--- Records supplied ---
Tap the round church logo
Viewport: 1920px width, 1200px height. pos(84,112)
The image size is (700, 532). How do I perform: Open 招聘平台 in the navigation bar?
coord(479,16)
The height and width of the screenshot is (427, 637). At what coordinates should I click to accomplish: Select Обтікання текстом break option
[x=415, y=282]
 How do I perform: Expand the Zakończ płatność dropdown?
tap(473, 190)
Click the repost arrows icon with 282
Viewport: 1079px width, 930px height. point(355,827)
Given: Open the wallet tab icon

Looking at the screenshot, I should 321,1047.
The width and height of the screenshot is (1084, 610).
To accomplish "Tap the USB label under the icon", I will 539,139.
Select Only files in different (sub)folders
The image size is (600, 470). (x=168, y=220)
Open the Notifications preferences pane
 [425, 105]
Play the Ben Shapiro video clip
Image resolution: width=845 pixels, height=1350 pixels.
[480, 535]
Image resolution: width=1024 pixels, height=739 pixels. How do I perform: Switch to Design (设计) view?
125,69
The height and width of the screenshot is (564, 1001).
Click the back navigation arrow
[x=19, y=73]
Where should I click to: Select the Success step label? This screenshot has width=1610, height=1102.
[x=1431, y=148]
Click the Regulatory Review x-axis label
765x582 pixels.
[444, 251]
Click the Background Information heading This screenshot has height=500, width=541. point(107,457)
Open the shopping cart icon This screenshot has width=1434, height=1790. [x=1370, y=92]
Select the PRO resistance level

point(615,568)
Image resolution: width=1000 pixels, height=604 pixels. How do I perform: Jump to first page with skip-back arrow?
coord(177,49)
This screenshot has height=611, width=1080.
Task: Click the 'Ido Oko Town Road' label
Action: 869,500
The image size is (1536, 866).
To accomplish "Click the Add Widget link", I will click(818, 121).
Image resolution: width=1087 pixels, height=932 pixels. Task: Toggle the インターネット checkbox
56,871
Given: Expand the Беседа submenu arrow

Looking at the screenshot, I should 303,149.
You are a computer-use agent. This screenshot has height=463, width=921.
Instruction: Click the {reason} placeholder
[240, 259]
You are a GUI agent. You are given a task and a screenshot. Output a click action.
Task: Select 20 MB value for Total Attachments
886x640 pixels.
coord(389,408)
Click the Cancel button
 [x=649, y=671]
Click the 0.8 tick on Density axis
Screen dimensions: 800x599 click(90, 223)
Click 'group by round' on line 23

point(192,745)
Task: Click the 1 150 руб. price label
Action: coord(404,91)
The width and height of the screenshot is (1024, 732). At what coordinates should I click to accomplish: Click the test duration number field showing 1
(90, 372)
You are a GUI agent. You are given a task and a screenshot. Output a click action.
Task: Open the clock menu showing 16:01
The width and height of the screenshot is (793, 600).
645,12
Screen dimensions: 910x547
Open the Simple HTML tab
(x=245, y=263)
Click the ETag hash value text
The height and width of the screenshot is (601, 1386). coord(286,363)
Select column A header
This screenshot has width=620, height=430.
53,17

--- What the exercise asks ---
Look over the entries above. Copy every line that contains the word "will".

--- Answer for the task ---
To accomplish "Tap the USB label under the icon", I will 539,139.
To accomplish "Click the Add Widget link", I will click(818, 121).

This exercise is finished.